Then Peter came up and said to him, "Lord, how often shall my brother
sin against me, and I forgive him? As many as seven times?"
Jesus said to him,
"I do not say to you seven times, but seventy times
seven."
-- Matthew 18:21-22 of the Revised Standard Version
These same words are found in the King James version, the Phillips Modern English version, The Living Bible, the New English Bible, and many other translations.
However, in The Jerusalem Bible, the Augsburg Study Bible
New Revised Standard Version, and several other more modern
translations, Matthew 18:22 reads,
Jesus answered, "Not seven, I tell you, but
seventy-seven times."
Somebody changed the math. In the older translations, Jesus' answer
was 70 x 7 or 490 times, but the newer translations changed his answer
to 77 times. Of course, Jesus did not mean that we should stop forgiving
after 490 times or even 77 times -- he meant that there should be no
limits to our forgiveness. In The Interpreter's Bible,
it mentions both of these numbers, but it calls this "celestial arithmetic"

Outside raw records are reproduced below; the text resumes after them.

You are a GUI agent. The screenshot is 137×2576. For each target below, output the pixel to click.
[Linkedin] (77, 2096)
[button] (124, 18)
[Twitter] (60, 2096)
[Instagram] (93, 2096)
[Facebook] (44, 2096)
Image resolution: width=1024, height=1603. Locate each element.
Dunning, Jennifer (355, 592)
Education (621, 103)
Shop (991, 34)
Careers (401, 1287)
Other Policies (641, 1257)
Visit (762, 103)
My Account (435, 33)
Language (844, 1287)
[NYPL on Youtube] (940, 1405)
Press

-- we must do the math in our hearts. It is a problem in conduct
rather than in arithmetic.
The rabbis said that three pardons were enough. Peter proposed magnanimity,
and so suggested seven. But Jesus insisted that there must be no limits to
forgiveness.
Luke 17:4 also mentions this conversation with the seven times.
Luke 17:5 tells us that when the disciples heard this requirement of
Jesus for unlimited forgiveness, they exclaimed, "Increase our faith!"